Iraq’s Interior Minister Samir Sumaidy said the US-led troops should be allowed to tackle security threats without explicit permission each time.
“We cannot have a situation where every time there is a threat to security we go through the political and bureaucratic procedure of getting approvals,” Sumaidy said in an interview.
The extent of US control over security has cast doubt on how much power the current US-backed administration will cede to an unelected Iraqi government due to take over on June 30.
“But we also expect that in the interest of the unity of command and to make sure there is no confusion as to what we’re doing with respect to security, they will put those troops under the direction of the multinational force commander, who will be an American.”

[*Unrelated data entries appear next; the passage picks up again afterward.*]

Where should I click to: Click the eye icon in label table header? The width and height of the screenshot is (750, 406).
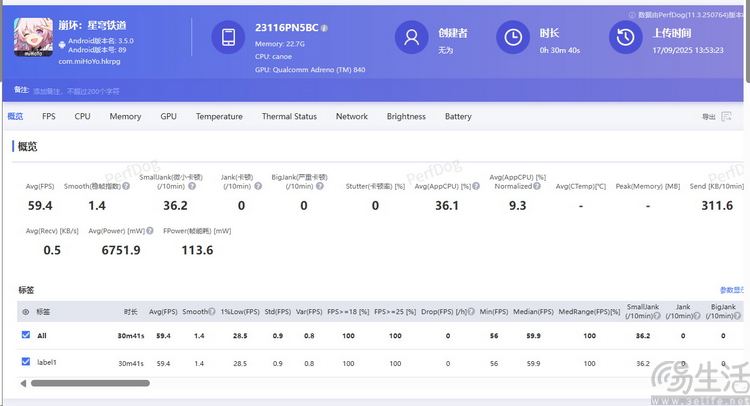[26, 311]
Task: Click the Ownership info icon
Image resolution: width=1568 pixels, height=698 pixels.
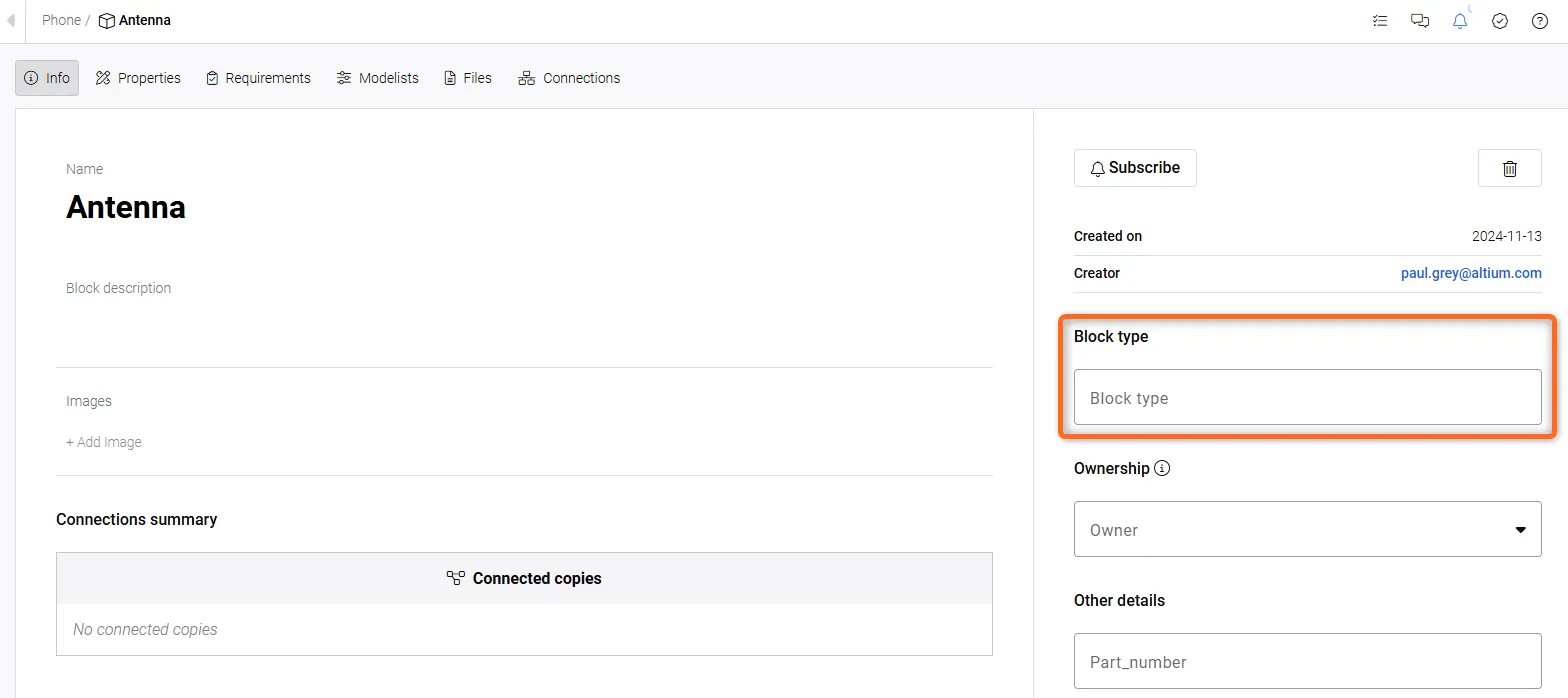Action: tap(1162, 468)
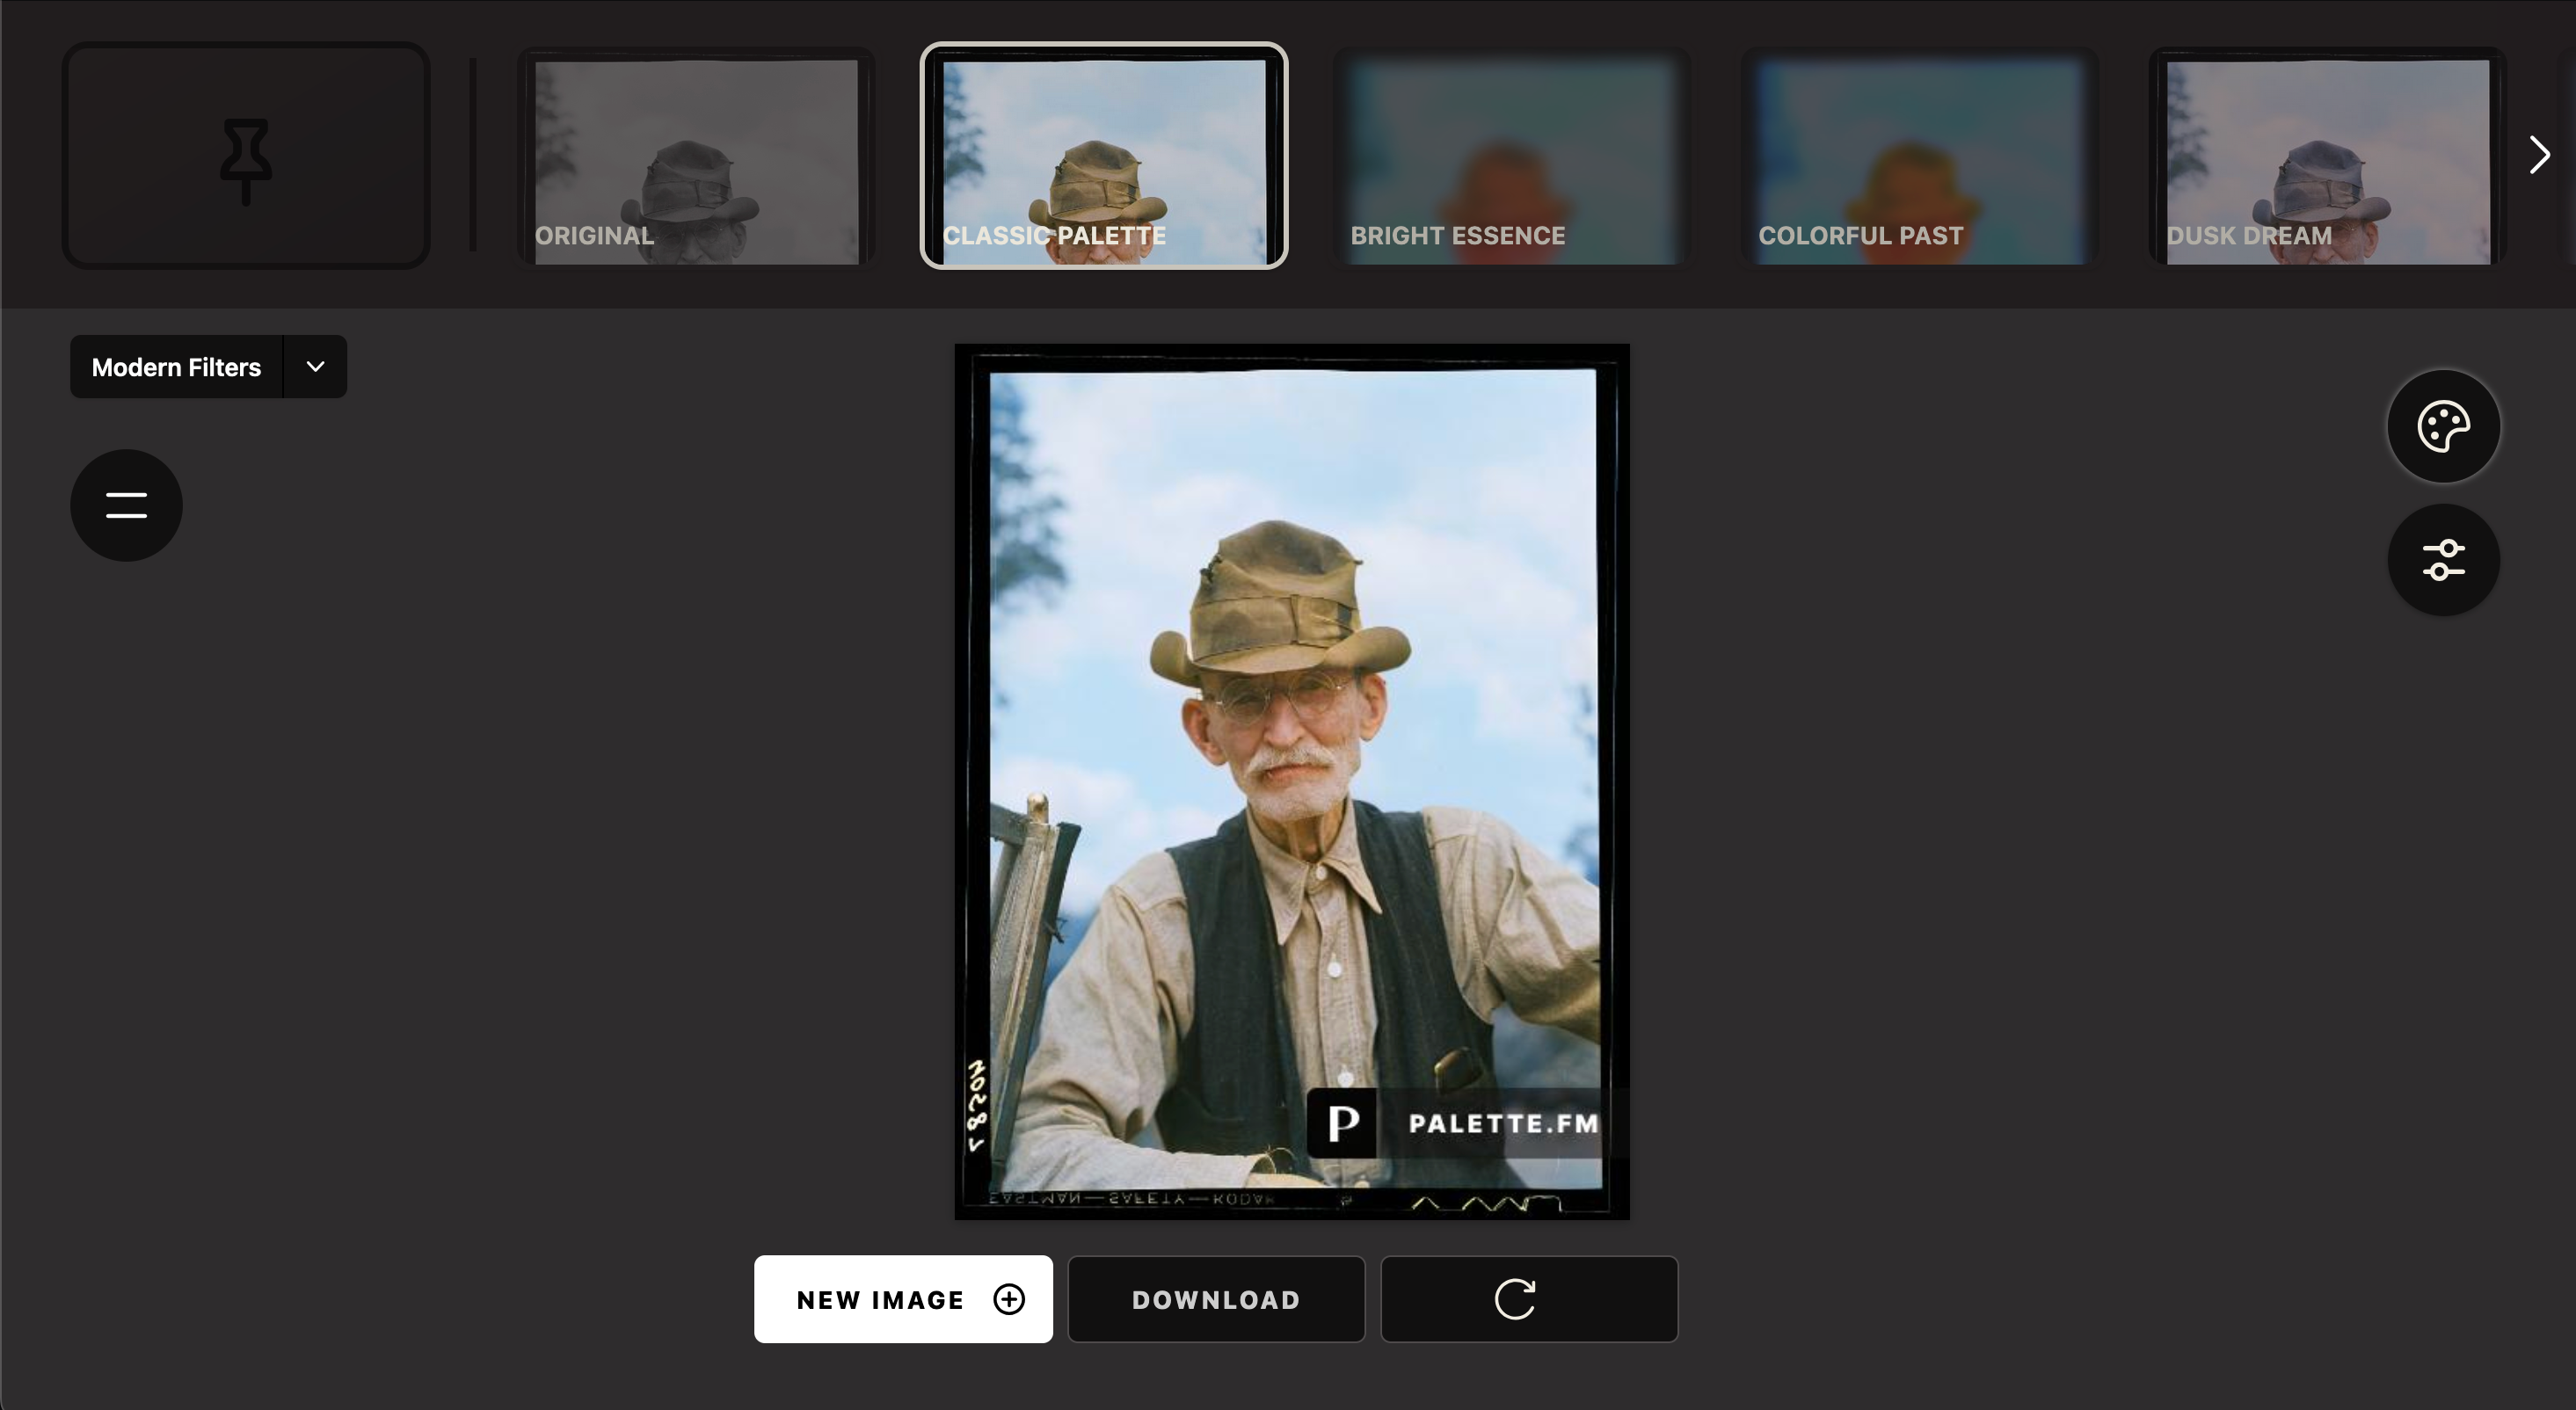The image size is (2576, 1410).
Task: Click the DOWNLOAD button
Action: click(x=1215, y=1299)
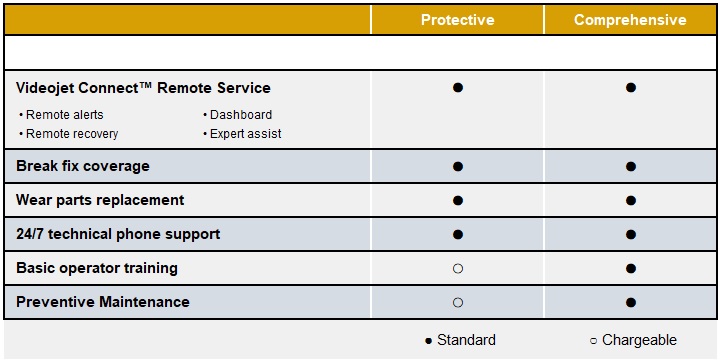Click the Protective column header
The image size is (720, 360).
click(457, 20)
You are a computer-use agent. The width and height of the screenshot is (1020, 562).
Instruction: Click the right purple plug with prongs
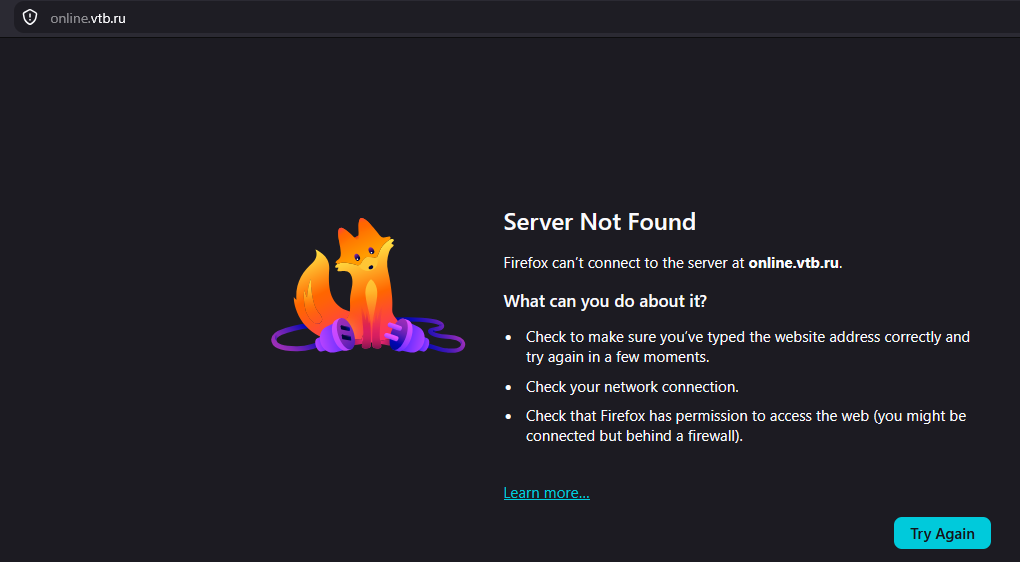pyautogui.click(x=405, y=336)
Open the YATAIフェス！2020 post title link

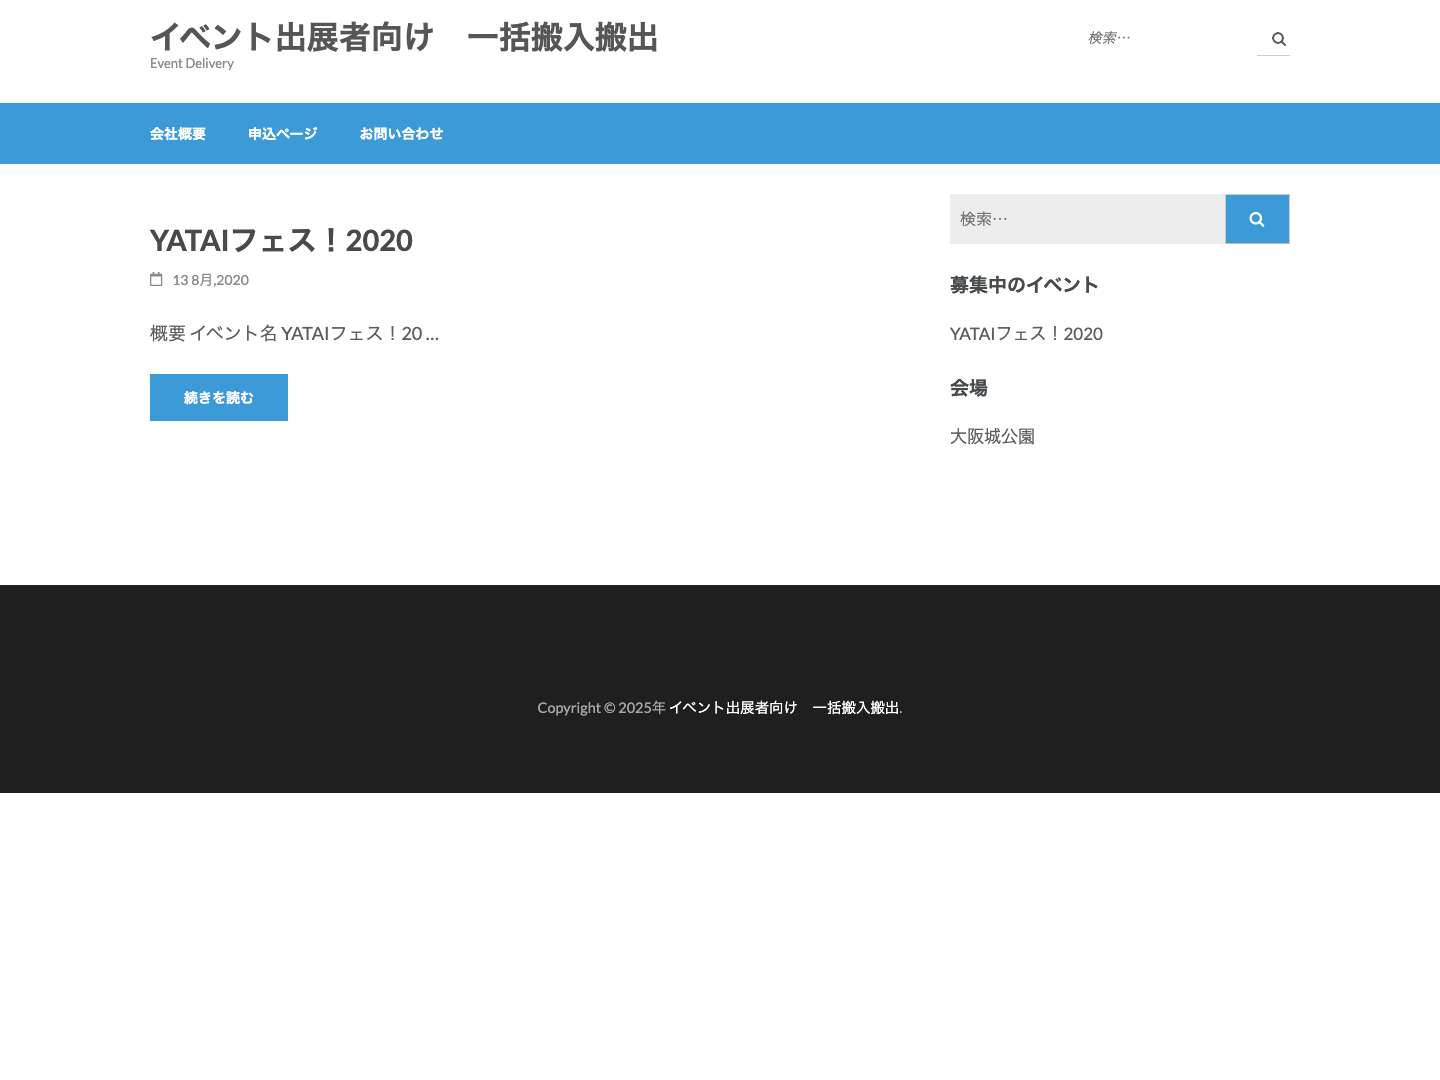coord(281,240)
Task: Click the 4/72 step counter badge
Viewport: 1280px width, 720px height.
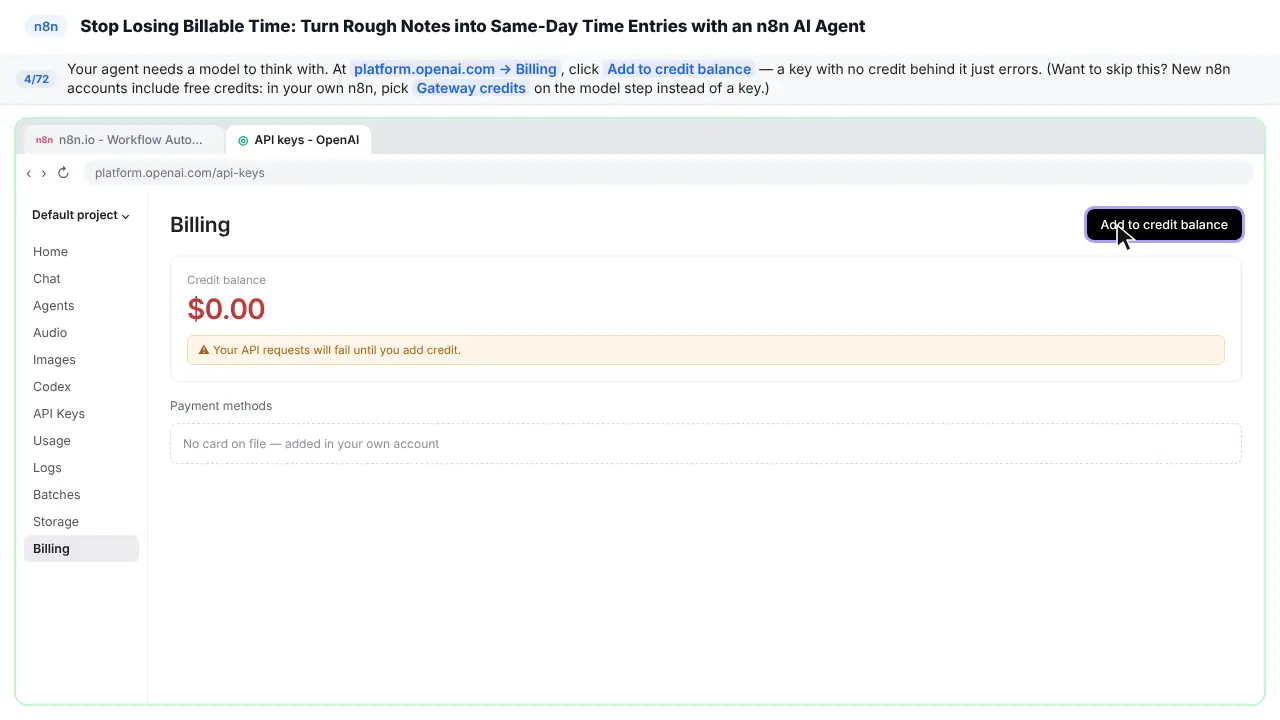Action: tap(37, 79)
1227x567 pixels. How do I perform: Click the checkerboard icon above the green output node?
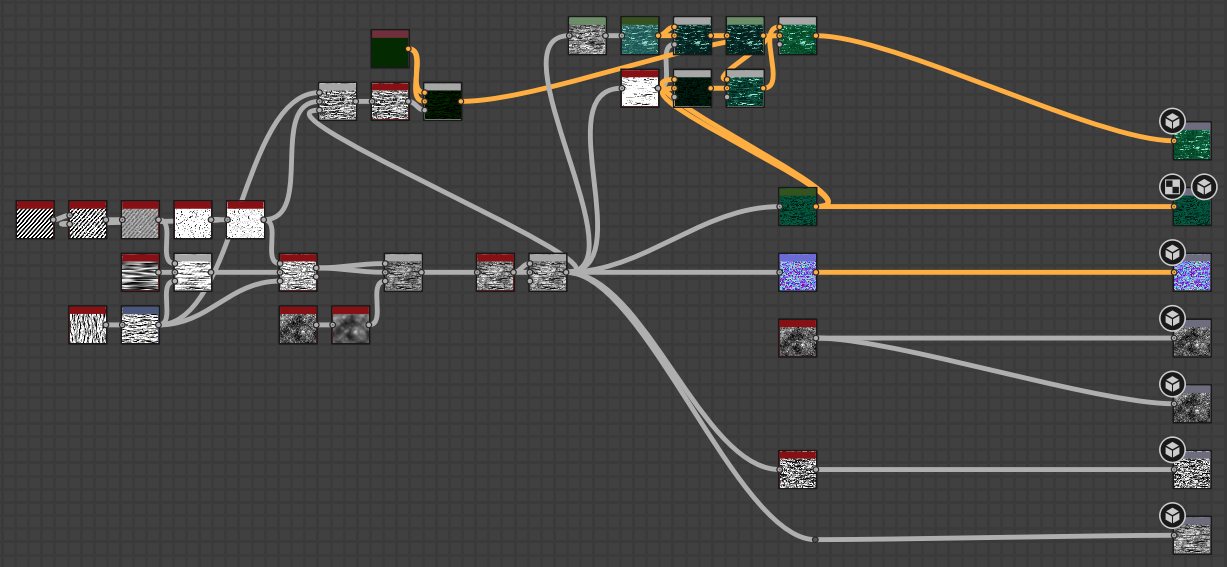point(1172,186)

Attacks on Iraqis seen as collaborators continued yesterday. Fighters fired on a minibus in Baghdad, killing two Iraqi women who were employees of the coalition, and assailants in a city south of the capital killed a translator for the coalition and critically injured another. Elsewhere a US soldier died in a bomb blast, the military said.
US tanks made a brief incursion into Karbala. The sudden appearance of some 15 tanks near the Imam Abbas and Imam Hussein shrines provoked anger among hundreds of people. The tanks left as suddenly as they appeared.